Supercharged Document Analysis

  • Common utilities for interacting with PDFs
    • PDF loading and serialization
    • PDF byte compression using Ghostscript :ghost:
    • Fast rasterization :fire: :rocket:
    • Page splitting, re-export with PikePDF
  • Support for most OCR providers with batched inference
    • Google :white_check_mark:
    • Azure Document Intelligence :red_circle:
    • Amazon Textract :red_circle:
    • Tesseract :red_circle:

pypi python Build Status codecov

Documents and large language models

Features

  • Representations for common document layout types - TextBlock, BoundingBox, etc
  • Generic implementations of OCR providers

Installation

Use the package manager pip to install Docprompt.

pip install docprompt

With an OCR provider

pip install "docprompt[google]

Usage

Simple Operations

from docprompt import load_document

# Load a document
document = load_document("path/to/my.pdf")
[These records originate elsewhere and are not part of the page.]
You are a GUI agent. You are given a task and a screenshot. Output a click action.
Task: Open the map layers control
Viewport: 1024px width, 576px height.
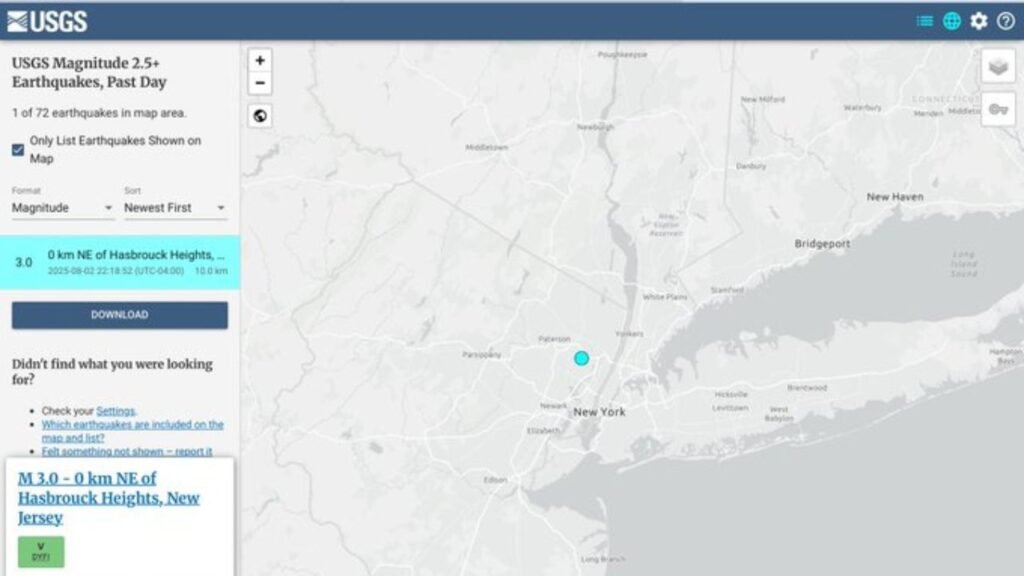click(998, 67)
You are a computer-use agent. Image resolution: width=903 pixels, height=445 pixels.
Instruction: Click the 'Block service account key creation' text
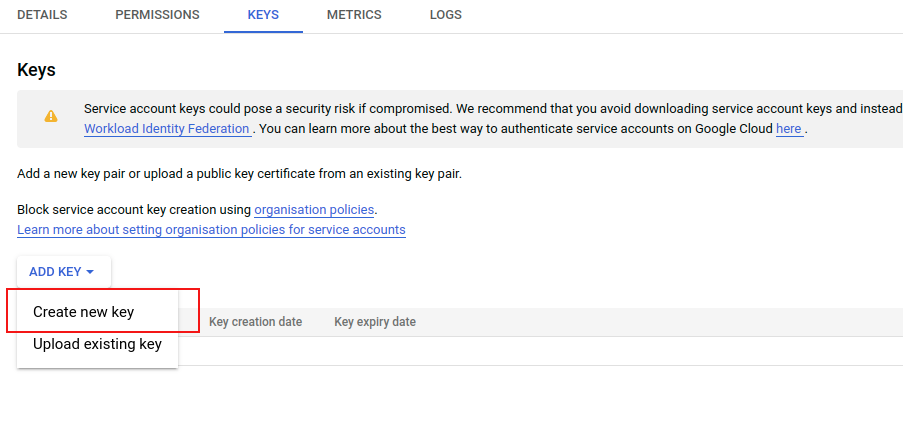tap(134, 210)
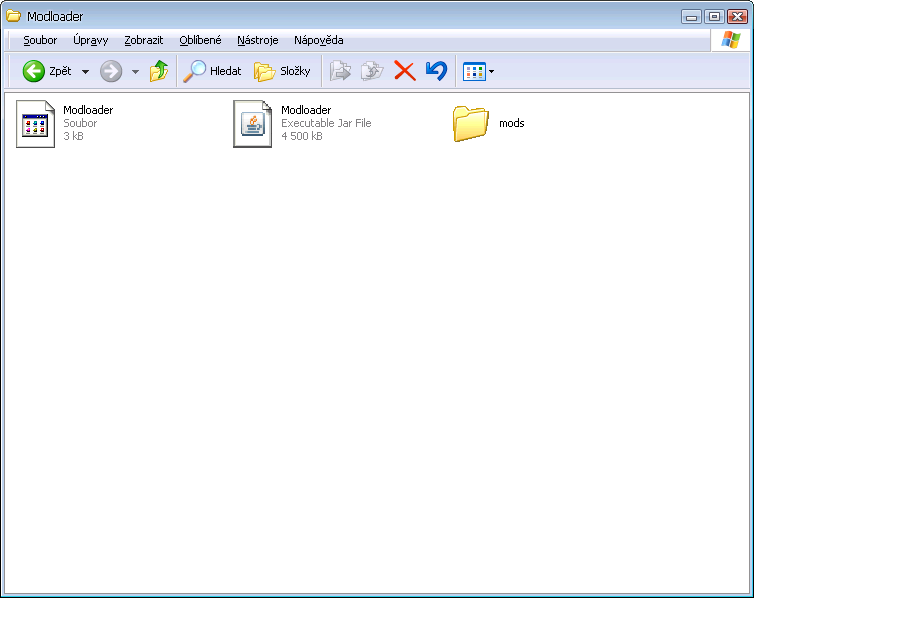Open the Nástroje menu
This screenshot has width=899, height=635.
click(x=257, y=40)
# Rasterize a single page using Ghostscript
page_number = 5
rastered = document.rasterize_page(page_number, dpi=120)

# Split a pdf based on a page range
document_2 = document.split(start=125, stop=130)

Performing OCR

from docprompt import load_document, DocumentNode
from docprompt.tasks.ocr.gcp import GoogleOcrProvider

provider = GoogleOcrProvider.from_service_account_file(
  project_id=my_project_id,
  processor_id=my_processor_id,
  service_account_file=path_to_service_file
)

document = load_document("path/to/my.pdf")

# A container holds derived data for a document, like OCR or classification results
document_node = DocumentNode.from_document(document)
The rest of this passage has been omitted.